Il n’en sera rien. Du moins pas tout de suite car les assureurs estimeront que cette raquette a été surévaluée par les organisateurs. Il faudra des mois de palabres pour qu’un accord soit trouvé et que Lendl dispose enfin de son dû. Pendant ce temps, une autre raquette est fabriquée et proposée aux tennismen. Lendl, qui rêve du doublé, ne sera pas loin de l’obtenir. Encore vainqueur en 87 et 89, il sera néanmoins battu par Boris Becker en 1991. Au grand soulagement d’organisateurs qui avaient aussi d’autres chats à fouetter puisque cette édition sera aussi la dernière en tant qu’exhibition. En 10 ans, le tennis avait beaucoup évolué et le prize money anversois n’avait plus rien d’exceptionnel.
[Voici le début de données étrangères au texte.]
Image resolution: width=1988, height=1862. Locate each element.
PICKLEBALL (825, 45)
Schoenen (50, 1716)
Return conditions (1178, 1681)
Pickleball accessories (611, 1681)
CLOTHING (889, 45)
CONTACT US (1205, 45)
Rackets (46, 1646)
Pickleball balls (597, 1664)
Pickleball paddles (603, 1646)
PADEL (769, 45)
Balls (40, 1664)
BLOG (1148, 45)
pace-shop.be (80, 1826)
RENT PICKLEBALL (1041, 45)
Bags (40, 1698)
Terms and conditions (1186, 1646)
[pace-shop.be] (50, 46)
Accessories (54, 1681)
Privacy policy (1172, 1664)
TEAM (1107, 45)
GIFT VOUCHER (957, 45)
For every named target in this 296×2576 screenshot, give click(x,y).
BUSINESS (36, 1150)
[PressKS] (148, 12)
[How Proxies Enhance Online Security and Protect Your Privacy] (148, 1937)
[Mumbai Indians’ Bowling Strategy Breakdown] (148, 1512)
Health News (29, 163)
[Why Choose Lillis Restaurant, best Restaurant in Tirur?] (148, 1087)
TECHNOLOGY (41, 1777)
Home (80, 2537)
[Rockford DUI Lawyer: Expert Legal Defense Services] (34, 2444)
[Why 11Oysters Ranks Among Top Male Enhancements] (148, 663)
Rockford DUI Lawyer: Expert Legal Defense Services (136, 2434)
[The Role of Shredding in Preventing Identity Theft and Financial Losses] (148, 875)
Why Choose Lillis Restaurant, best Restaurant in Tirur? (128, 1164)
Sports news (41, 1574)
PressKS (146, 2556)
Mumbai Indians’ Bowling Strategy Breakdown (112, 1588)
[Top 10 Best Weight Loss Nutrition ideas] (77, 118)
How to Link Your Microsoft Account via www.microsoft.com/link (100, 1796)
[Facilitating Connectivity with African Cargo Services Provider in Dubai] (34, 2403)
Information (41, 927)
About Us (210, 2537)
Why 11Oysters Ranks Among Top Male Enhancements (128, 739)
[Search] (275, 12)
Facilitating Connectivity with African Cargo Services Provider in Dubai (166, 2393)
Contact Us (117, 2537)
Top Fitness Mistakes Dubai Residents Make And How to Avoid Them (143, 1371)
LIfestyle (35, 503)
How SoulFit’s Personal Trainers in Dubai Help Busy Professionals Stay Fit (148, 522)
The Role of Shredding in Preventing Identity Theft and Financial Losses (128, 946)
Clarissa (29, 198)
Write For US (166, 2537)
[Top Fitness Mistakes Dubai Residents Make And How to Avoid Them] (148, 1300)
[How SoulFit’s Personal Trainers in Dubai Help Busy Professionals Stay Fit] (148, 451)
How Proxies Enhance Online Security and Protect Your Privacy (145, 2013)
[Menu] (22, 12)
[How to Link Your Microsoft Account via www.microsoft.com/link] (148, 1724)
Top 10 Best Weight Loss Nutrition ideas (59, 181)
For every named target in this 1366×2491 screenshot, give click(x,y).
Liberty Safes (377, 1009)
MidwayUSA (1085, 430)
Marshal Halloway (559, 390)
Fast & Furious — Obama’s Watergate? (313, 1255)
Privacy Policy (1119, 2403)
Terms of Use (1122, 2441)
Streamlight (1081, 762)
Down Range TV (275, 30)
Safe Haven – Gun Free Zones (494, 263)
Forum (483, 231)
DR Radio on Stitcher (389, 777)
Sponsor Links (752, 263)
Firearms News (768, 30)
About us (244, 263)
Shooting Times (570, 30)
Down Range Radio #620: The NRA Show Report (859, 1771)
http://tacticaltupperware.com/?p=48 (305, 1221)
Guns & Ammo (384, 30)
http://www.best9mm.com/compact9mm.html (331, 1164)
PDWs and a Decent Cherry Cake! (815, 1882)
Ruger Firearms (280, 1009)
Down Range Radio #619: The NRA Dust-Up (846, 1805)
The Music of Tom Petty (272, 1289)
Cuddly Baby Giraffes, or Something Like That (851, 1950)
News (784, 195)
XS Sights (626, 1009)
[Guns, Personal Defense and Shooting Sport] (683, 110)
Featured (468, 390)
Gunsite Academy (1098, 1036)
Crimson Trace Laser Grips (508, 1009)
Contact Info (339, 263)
De 92 à 98, l’ECC fera donc partie du circuit officiel de l’ATP. Il aura encore des visiteurs prestigieux ( Pete Sampras s’est tout de même imposé à deux reprises) mais ne parviendra plus à sortir du lot et connaîtra aussi pas mal de soucis financiers et judiciaires qui mèneront à sa disparition. Rusedski restera donc dans l’histoire comme étant le dernier vainqueur masculin de l’ECC.

Henin ne joue pas d’exhibition pendant la saison !

Pendant ces seize années d’aventures, le tennis belge aura, lui aussi, fortement progressé. Plus que le masculin, c’est le tennis féminin belge qui attire les regards. Il y a tout d’abord eu la période Sabine Appelmans et Dominique Monami, suivie on le sait par l’épopée Kim Clijsters-Henin. C’est donc très logiquement qu’en 2002 on verra renaître à Anvers un tournoi majeur réservé exclusivement aux femmes et offrant, lui aussi, une raquette d’or et de diamants réservée à la triple lauréate de l’épreuve.

L’édition 2002 attire donc les meilleures joueuses de la planète dont Venus Williams qui s’impose face à une certaine Henin. Laquelle n’avait à l’époque pas encore remporté de tournoi majeur et ne savait pas qu’elle devrait attendre cinq années avant de rejouer une finale à Anvers (elle a été battue en demi en 2003 et n’a pas joué les autres éditions).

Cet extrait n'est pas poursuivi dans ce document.